Segment Start: EXERCISE MATERIAL

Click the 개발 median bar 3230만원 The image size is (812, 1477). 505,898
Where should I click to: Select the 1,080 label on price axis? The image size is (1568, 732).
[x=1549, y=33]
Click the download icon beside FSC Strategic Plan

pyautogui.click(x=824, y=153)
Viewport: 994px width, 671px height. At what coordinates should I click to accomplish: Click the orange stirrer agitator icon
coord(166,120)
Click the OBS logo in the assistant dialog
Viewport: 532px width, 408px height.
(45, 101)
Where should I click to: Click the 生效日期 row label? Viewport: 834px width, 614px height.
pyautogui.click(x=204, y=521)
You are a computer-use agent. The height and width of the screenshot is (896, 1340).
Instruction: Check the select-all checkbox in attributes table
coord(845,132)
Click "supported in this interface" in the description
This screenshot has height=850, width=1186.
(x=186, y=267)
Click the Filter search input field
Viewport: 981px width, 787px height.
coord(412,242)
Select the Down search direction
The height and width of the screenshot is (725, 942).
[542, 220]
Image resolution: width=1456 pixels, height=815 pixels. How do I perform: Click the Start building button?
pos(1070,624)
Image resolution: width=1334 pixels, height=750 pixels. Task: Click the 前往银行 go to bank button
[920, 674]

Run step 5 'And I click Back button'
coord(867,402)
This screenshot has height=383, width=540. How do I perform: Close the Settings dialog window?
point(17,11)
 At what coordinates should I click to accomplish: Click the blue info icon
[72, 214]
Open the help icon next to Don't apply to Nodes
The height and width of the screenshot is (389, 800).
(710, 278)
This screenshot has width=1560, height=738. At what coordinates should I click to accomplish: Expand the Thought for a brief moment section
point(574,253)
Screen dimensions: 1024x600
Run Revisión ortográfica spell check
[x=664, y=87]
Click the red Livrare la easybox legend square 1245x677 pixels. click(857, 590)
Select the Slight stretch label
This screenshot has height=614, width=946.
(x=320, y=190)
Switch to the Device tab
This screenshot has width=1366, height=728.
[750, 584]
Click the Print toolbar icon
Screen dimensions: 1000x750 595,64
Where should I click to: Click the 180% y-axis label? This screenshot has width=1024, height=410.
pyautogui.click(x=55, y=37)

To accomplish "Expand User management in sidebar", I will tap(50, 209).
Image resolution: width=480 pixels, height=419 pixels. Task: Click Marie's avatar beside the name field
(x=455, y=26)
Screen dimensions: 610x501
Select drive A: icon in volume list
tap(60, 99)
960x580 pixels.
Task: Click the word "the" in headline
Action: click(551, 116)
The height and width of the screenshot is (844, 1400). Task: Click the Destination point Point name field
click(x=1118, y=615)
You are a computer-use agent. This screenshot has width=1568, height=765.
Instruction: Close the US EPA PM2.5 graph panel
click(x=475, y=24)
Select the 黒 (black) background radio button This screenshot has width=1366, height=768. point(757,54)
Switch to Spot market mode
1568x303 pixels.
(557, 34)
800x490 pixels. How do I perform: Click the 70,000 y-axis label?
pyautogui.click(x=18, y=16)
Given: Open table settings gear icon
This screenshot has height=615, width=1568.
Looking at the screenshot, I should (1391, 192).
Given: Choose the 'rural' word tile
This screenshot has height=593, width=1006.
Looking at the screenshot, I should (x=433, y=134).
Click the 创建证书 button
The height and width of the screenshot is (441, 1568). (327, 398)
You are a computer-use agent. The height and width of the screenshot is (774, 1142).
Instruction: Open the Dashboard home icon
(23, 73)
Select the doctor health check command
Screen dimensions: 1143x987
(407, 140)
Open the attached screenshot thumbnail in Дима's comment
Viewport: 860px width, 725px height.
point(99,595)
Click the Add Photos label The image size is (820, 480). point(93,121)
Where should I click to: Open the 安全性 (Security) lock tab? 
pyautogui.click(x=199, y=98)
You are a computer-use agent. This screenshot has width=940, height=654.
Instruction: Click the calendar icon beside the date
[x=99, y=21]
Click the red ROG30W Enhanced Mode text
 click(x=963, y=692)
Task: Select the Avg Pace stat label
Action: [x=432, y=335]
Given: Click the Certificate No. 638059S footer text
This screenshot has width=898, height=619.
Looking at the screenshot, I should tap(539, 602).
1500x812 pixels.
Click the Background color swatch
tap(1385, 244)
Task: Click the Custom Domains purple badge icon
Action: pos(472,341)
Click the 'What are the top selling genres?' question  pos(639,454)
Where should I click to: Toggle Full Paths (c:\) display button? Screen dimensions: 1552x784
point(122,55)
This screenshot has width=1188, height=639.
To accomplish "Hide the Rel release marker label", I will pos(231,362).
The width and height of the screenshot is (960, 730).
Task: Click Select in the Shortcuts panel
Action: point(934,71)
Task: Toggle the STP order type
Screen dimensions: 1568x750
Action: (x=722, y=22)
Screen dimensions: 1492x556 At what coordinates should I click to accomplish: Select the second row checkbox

Segment End: EXERCISE MATERIAL

◆ EXERCISE DESCRIPTION ◆
Verbatim and in full, return the listing above.

◆ RESPONSE TO THIS EXERCISE ◆
Click the 개발 median bar 3230만원 The image size is (812, 1477). 505,898
Where should I click to: Select the 1,080 label on price axis? The image size is (1568, 732).
[x=1549, y=33]
Click the download icon beside FSC Strategic Plan

pyautogui.click(x=824, y=153)
Viewport: 994px width, 671px height. At what coordinates should I click to accomplish: Click the orange stirrer agitator icon
coord(166,120)
Click the OBS logo in the assistant dialog
Viewport: 532px width, 408px height.
(45, 101)
Where should I click to: Click the 生效日期 row label? Viewport: 834px width, 614px height.
pyautogui.click(x=204, y=521)
You are a computer-use agent. The height and width of the screenshot is (896, 1340).
Instruction: Check the select-all checkbox in attributes table
coord(845,132)
Click "supported in this interface" in the description
This screenshot has height=850, width=1186.
(x=186, y=267)
Click the Filter search input field
Viewport: 981px width, 787px height.
coord(412,242)
Select the Down search direction
The height and width of the screenshot is (725, 942).
[542, 220]
Image resolution: width=1456 pixels, height=815 pixels. How do I perform: Click the Start building button?
pos(1070,624)
Image resolution: width=1334 pixels, height=750 pixels. Task: Click the 前往银行 go to bank button
[920, 674]

Run step 5 'And I click Back button'
coord(867,402)
This screenshot has height=383, width=540. How do I perform: Close the Settings dialog window?
point(17,11)
 At what coordinates should I click to accomplish: Click the blue info icon
[72, 214]
Open the help icon next to Don't apply to Nodes
The height and width of the screenshot is (389, 800).
(710, 278)
This screenshot has width=1560, height=738. At what coordinates should I click to accomplish: Expand the Thought for a brief moment section
point(574,253)
Screen dimensions: 1024x600
Run Revisión ortográfica spell check
[x=664, y=87]
Click the red Livrare la easybox legend square 1245x677 pixels. click(857, 590)
Select the Slight stretch label
This screenshot has height=614, width=946.
(x=320, y=190)
Switch to the Device tab
This screenshot has width=1366, height=728.
[750, 584]
Click the Print toolbar icon
Screen dimensions: 1000x750 595,64
Where should I click to: Click the 180% y-axis label? This screenshot has width=1024, height=410.
pyautogui.click(x=55, y=37)

To accomplish "Expand User management in sidebar", I will tap(50, 209).
Image resolution: width=480 pixels, height=419 pixels. Task: Click Marie's avatar beside the name field
(x=455, y=26)
Screen dimensions: 610x501
Select drive A: icon in volume list
tap(60, 99)
960x580 pixels.
Task: Click the word "the" in headline
Action: click(551, 116)
The height and width of the screenshot is (844, 1400). Task: Click the Destination point Point name field
click(x=1118, y=615)
You are a computer-use agent. This screenshot has width=1568, height=765.
Instruction: Close the US EPA PM2.5 graph panel
click(x=475, y=24)
Select the 黒 (black) background radio button This screenshot has width=1366, height=768. point(757,54)
Switch to Spot market mode
1568x303 pixels.
(557, 34)
800x490 pixels. How do I perform: Click the 70,000 y-axis label?
pyautogui.click(x=18, y=16)
Given: Open table settings gear icon
This screenshot has height=615, width=1568.
Looking at the screenshot, I should (1391, 192).
Given: Choose the 'rural' word tile
This screenshot has height=593, width=1006.
Looking at the screenshot, I should (x=433, y=134).
Click the 创建证书 button
The height and width of the screenshot is (441, 1568). (327, 398)
You are a computer-use agent. The height and width of the screenshot is (774, 1142).
Instruction: Open the Dashboard home icon
(23, 73)
Select the doctor health check command
Screen dimensions: 1143x987
(407, 140)
Open the attached screenshot thumbnail in Дима's comment
Viewport: 860px width, 725px height.
point(99,595)
Click the Add Photos label The image size is (820, 480). point(93,121)
Where should I click to: Open the 安全性 (Security) lock tab? 
pyautogui.click(x=199, y=98)
You are a computer-use agent. This screenshot has width=940, height=654.
Instruction: Click the calendar icon beside the date
[x=99, y=21]
Click the red ROG30W Enhanced Mode text
 click(x=963, y=692)
Task: Select the Avg Pace stat label
Action: [x=432, y=335]
Given: Click the Certificate No. 638059S footer text
This screenshot has width=898, height=619.
Looking at the screenshot, I should tap(539, 602).
1500x812 pixels.
Click the Background color swatch
tap(1385, 244)
Task: Click the Custom Domains purple badge icon
Action: pos(472,341)
Click the 'What are the top selling genres?' question  pos(639,454)
Where should I click to: Toggle Full Paths (c:\) display button? Screen dimensions: 1552x784
point(122,55)
This screenshot has width=1188, height=639.
To accomplish "Hide the Rel release marker label", I will pos(231,362).
The width and height of the screenshot is (960, 730).
Task: Click Select in the Shortcuts panel
Action: point(934,71)
Task: Toggle the STP order type
Screen dimensions: 1568x750
Action: (x=722, y=22)
Screen dimensions: 1492x556 At what coordinates should I click to accomplish: Select the second row checkbox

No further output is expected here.